THE ATHENS CHARTER
16.05.2025.
What it was – what it is – what it will be
... What, then, are the essence and meaning of the Athens Charter? Many of its principles were already present earlier, but exclusively within the sphere of strictly professional and scientific bibliography of urbanism, scattered across professional (and rare) journals, in specialist books or in their even more specialized chapters. The Athens Charter unified them, briefly and concisely in one place, permeating them in many ways with a completely new spirit.
That way—and at the same time rejecting all those principles of urbanism that were not founded on a scientific approach or no longer followed the current and urgent problems of urbanism and cities at the beginning of the twentieth century, and which persisted in classical urban theory—as well as through its polemical style, the Athens Charter gained the meaning of a manifesto, capable of shaking all outdated and no longer adequate views on urbanism.
In that sense, the Athens Charter is not just a professional document but to a good extent also a political plea for social reforms, as preconditions for the construction of a new city.
There is no doubt that a certain degree of idealism is present here and there in the Athens Charter. For example: “Architecture is the key to everything” (91). Worst of all, there are indeed architects who still sincerely believe in that.
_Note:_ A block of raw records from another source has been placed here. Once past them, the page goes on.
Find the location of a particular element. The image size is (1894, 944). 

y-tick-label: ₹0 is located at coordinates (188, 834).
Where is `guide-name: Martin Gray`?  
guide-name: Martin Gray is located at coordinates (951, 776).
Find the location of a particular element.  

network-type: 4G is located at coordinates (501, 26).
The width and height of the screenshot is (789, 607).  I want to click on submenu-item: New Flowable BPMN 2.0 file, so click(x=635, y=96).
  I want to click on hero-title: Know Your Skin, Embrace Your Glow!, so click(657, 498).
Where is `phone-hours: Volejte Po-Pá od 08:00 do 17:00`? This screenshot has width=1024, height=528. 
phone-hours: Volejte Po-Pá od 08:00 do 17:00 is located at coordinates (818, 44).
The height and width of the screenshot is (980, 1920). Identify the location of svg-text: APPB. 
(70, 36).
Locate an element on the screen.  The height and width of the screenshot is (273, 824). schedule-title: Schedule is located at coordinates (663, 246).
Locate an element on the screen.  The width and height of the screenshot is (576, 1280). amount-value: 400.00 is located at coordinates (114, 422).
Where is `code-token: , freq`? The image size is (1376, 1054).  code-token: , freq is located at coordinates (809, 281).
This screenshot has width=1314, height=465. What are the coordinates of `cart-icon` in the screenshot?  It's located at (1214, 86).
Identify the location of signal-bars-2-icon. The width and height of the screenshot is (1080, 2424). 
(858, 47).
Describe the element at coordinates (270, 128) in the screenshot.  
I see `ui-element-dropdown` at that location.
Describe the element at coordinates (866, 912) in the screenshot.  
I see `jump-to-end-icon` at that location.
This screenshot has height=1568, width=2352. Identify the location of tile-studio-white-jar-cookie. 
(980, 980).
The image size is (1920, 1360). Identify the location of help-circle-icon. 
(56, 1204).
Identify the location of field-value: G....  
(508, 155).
But with a little sense of reality, we will know that architecture is far from being such a key, as it seems that it itself needs a key for liberation from some overheated doctrines, fashion trends, and scientific marginality.
But can one reproach people who wrote the Athens Charter for such an ultra-position at a time when they had to prove what is obvious, and in particular, can today's architects reproach them for that, when even today the position of architecture is threatened daily? At that time at least “academicism” held strong positions, whereas today even that support is lacking.
Are we not witnesses to repeatedly dilettantish choices of locations, and thereby the formation of defective structures of cities and regions, and are we not exposed to intentions to reduce urbanism to the role of “drawer” of decisions made outside the framework of expertise?
Even if architecture is not “the key to everything”, it is at least the handle on the door that leads toward some paths of solving many complex problems of man.
Precisely because of such increasingly frequent phenomena, as well as due to real failures of the urbanism of our time, we must not lose sight of its successes, and especially we must respect and defend the works of our classics, all the more so because many of them are still relevant and, by all indications, needed in practice.
Excerpt from the article by Ante Marinović-Uzelac: “The Athens Charter”,
published in the journal ARHITEKTURA, Nos. 189–195, Zagreb, 1984–1985.